Germany has released a British-Egyptian Al Jazeera journalist it detained on Saturday at Cairo's request, the Doha based network said on Monday afternoon.
A Berlin court was due to rule on whether it would extradite Ahmed Mansour, a correspondent with Al Jazeera Arabic, who was detained at Tegel airport in the German capital on Saturday while attempting to board a flight. Cairo has accused him of a series of crimes. Today he was released without charge.
Egyptian authorities sentenced Mansour to 15 years in jail last year after convicting him in absentia of torturing a lawyer in Cairo's central Tahrir square during the 2011 protests that removed President Hosni Mubarak from power. Mansour dismissed the charges as "absurd," and Al Jazeera reported last year that Interpol had rejected Egypt's request for an international arrest warrant against him because it did not meet with the global police organization's rules.
Mansour was held in a Berlin court building for two nights and supporters gathered outside demanding his release. In a video statement made after his arrest, the journalist said he hoped that the incident would be resolved quickly. "It is quite ludicrous that a country like Germany would enforce and support such a request made by a dictatorial regime like the one we have in Egypt," he said, according to a BBC translation.

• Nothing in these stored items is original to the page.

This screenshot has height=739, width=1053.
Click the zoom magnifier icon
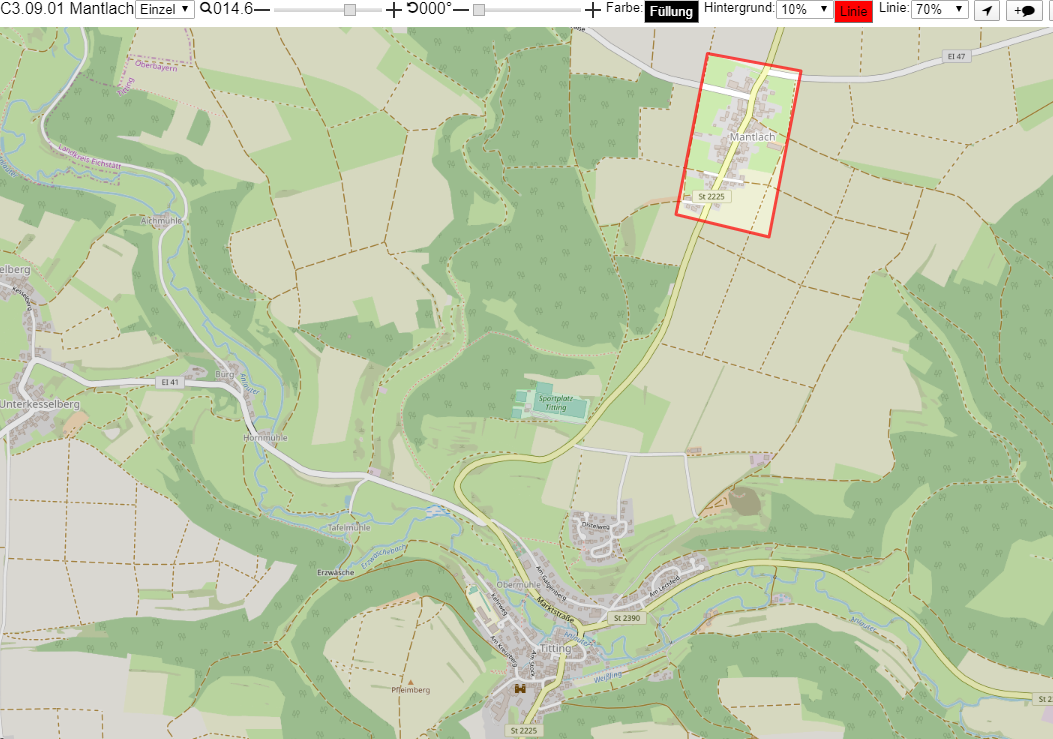coord(206,9)
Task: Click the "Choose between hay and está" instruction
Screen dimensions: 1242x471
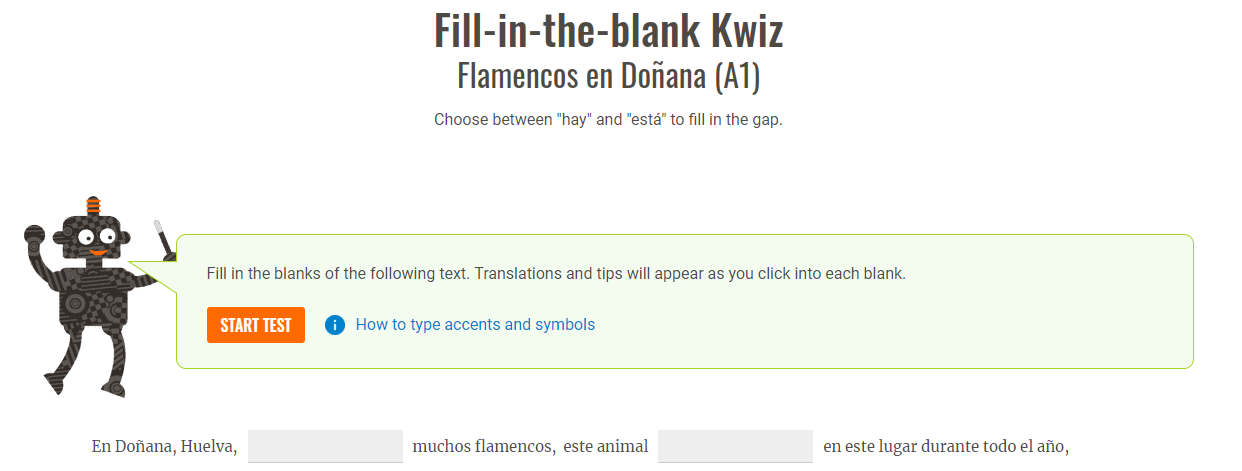Action: (608, 120)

"The crackdown on journalists by Egyptian authorities is well known," Al Jazeera's Acting Director General Mostefa Souag said in a statement. "Our network, as the Arab world's most-watched, has taken the brunt of this. Other countries must not allow themselves to be tools of this media oppression, least of all those that respect freedom of the media as does Germany."
Press freedom groups also criticized Mansour's arrest. "Egypt has launched a politically motivated campaign against Al Jazeera and is now abusing the international system," said Sherif Mansour, Middle East and North Africa program coordinator with the Committee to Protect Journalists. "Egyptian authorities should stop pursuing Ahmed Mansour and his Al Jazeera colleagues. Mansour should be released immediately."
Egypt has repeatedly targeted the Qatar-based channel, seemingly in response to Doha's support for the Muslim Brotherhood of democratically elected former President Mohamed Morsi. Morsi was removed from power by the military in July 2013, and the army-backed administration went to launch a wide-ranging and ongoing crackdown on the brotherhood which killed hundreds and left thousands behind bars. It designated the group as a terrorist organization in December 2013.
Three Al Jazeera journalists — Australian Peter Greste, Canadian Mohamed Fahmy, and Egyptian Baher Mohamed — were arrested in December 2013 then found guilty of multiple charges, including "spreading false news" and collaborating with terrorists, after a farcical trial that was widely criticized by human rights groups. Fahmy and Greste were handed seven-year prison sentences, Mohamed received 10 years. An Egyptian court overturned their convictions on January 1 and ordered a retrial, but they remained in detention. Greste was allowed to leave the country and is being retrialed in absentia.
Egyptian President Abdel Fattah el-Sisi made a state visit to Germany earlier this month and held talks with Chancellor Angela Merkel despite criticism of his government's human rights record.